PROBLEM STATEMENT
Your answer should reproduce the full set of records exactly as given.

*** Opening of PROVIDED RECORDS ***

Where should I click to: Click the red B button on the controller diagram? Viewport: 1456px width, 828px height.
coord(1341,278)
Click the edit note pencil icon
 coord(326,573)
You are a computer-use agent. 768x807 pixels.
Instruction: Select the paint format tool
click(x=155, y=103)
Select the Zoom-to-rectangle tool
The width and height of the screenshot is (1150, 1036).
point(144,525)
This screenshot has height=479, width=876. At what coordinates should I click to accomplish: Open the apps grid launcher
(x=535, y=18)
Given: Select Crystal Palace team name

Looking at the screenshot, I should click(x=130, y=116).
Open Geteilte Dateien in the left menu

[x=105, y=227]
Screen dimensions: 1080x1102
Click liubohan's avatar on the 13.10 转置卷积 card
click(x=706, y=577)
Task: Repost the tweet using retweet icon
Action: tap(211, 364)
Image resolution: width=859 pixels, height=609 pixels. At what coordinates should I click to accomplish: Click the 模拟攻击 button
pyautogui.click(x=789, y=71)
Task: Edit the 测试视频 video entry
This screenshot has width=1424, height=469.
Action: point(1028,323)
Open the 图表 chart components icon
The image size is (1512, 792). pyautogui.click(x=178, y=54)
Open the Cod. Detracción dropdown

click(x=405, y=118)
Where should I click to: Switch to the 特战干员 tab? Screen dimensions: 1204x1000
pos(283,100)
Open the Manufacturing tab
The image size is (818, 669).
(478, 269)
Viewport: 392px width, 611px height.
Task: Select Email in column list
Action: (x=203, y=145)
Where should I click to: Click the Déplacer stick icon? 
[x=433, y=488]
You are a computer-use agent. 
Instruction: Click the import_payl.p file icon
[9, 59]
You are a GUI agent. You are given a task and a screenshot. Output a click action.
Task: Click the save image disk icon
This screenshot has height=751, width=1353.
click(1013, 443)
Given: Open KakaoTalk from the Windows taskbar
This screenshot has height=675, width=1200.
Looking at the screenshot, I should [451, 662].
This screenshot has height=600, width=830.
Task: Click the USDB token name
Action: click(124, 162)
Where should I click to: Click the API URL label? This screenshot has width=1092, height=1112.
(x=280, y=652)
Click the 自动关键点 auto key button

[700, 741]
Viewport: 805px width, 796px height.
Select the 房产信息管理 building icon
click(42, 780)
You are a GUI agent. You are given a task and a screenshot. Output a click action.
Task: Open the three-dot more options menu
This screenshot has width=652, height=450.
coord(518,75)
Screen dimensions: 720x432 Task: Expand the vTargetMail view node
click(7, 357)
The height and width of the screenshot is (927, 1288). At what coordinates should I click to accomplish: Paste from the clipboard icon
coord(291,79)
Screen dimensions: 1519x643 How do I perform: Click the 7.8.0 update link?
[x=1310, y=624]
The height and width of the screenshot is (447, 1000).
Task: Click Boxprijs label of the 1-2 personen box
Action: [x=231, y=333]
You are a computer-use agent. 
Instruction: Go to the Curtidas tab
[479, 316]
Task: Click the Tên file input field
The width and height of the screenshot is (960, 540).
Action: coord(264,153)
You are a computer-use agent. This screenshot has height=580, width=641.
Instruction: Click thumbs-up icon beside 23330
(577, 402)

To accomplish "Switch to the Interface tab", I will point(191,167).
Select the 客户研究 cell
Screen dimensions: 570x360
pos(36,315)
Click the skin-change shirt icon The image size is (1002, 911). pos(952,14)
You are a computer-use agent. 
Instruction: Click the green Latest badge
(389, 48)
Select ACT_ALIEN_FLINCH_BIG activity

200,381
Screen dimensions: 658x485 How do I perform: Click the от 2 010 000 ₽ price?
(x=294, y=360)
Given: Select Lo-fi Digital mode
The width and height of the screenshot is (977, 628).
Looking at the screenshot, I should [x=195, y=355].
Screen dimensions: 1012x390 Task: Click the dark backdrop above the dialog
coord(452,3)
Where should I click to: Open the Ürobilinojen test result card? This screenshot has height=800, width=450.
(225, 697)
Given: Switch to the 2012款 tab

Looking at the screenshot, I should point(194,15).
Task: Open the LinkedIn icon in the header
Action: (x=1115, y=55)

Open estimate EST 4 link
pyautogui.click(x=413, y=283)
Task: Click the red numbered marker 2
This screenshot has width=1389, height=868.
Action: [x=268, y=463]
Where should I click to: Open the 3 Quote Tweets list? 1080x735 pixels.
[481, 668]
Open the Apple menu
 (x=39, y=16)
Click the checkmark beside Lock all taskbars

*** Close of PROVIDED RECORDS ***

YOUR SOLUTION
Where should I click to: Click the red B button on the controller diagram? Viewport: 1456px width, 828px height.
coord(1341,278)
Click the edit note pencil icon
 coord(326,573)
You are a computer-use agent. 768x807 pixels.
Instruction: Select the paint format tool
click(x=155, y=103)
Select the Zoom-to-rectangle tool
The width and height of the screenshot is (1150, 1036).
point(144,525)
This screenshot has height=479, width=876. At what coordinates should I click to accomplish: Open the apps grid launcher
(x=535, y=18)
Given: Select Crystal Palace team name

Looking at the screenshot, I should click(x=130, y=116).
Open Geteilte Dateien in the left menu

[x=105, y=227]
Screen dimensions: 1080x1102
Click liubohan's avatar on the 13.10 转置卷积 card
click(x=706, y=577)
Task: Repost the tweet using retweet icon
Action: tap(211, 364)
Image resolution: width=859 pixels, height=609 pixels. At what coordinates should I click to accomplish: Click the 模拟攻击 button
pyautogui.click(x=789, y=71)
Task: Edit the 测试视频 video entry
This screenshot has width=1424, height=469.
Action: point(1028,323)
Open the 图表 chart components icon
The image size is (1512, 792). pyautogui.click(x=178, y=54)
Open the Cod. Detracción dropdown

click(x=405, y=118)
Where should I click to: Switch to the 特战干员 tab? Screen dimensions: 1204x1000
pos(283,100)
Open the Manufacturing tab
The image size is (818, 669).
(478, 269)
Viewport: 392px width, 611px height.
Task: Select Email in column list
Action: (x=203, y=145)
Where should I click to: Click the Déplacer stick icon? 
[x=433, y=488]
You are a computer-use agent. 
Instruction: Click the import_payl.p file icon
[9, 59]
You are a GUI agent. You are given a task and a screenshot. Output a click action.
Task: Click the save image disk icon
This screenshot has height=751, width=1353.
click(1013, 443)
Given: Open KakaoTalk from the Windows taskbar
This screenshot has height=675, width=1200.
Looking at the screenshot, I should [451, 662].
This screenshot has height=600, width=830.
Task: Click the USDB token name
Action: click(124, 162)
Where should I click to: Click the API URL label? This screenshot has width=1092, height=1112.
(x=280, y=652)
Click the 自动关键点 auto key button

[700, 741]
Viewport: 805px width, 796px height.
Select the 房产信息管理 building icon
click(42, 780)
You are a GUI agent. You are given a task and a screenshot. Output a click action.
Task: Open the three-dot more options menu
This screenshot has width=652, height=450.
coord(518,75)
Screen dimensions: 720x432 Task: Expand the vTargetMail view node
click(7, 357)
The height and width of the screenshot is (927, 1288). At what coordinates should I click to accomplish: Paste from the clipboard icon
coord(291,79)
Screen dimensions: 1519x643 How do I perform: Click the 7.8.0 update link?
[x=1310, y=624]
The height and width of the screenshot is (447, 1000).
Task: Click Boxprijs label of the 1-2 personen box
Action: [x=231, y=333]
You are a computer-use agent. 
Instruction: Go to the Curtidas tab
[479, 316]
Task: Click the Tên file input field
The width and height of the screenshot is (960, 540).
Action: coord(264,153)
You are a computer-use agent. This screenshot has height=580, width=641.
Instruction: Click thumbs-up icon beside 23330
(577, 402)

To accomplish "Switch to the Interface tab", I will point(191,167).
Select the 客户研究 cell
Screen dimensions: 570x360
pos(36,315)
Click the skin-change shirt icon The image size is (1002, 911). pos(952,14)
You are a computer-use agent. 
Instruction: Click the green Latest badge
(389, 48)
Select ACT_ALIEN_FLINCH_BIG activity

200,381
Screen dimensions: 658x485 How do I perform: Click the от 2 010 000 ₽ price?
(x=294, y=360)
Given: Select Lo-fi Digital mode
The width and height of the screenshot is (977, 628).
Looking at the screenshot, I should [x=195, y=355].
Screen dimensions: 1012x390 Task: Click the dark backdrop above the dialog
coord(452,3)
Where should I click to: Open the Ürobilinojen test result card? This screenshot has height=800, width=450.
(225, 697)
Given: Switch to the 2012款 tab

Looking at the screenshot, I should point(194,15).
Task: Open the LinkedIn icon in the header
Action: (x=1115, y=55)

Open estimate EST 4 link
pyautogui.click(x=413, y=283)
Task: Click the red numbered marker 2
This screenshot has width=1389, height=868.
Action: [x=268, y=463]
Where should I click to: Open the 3 Quote Tweets list? 1080x735 pixels.
[481, 668]
Open the Apple menu
 (x=39, y=16)
Click the checkmark beside Lock all taskbars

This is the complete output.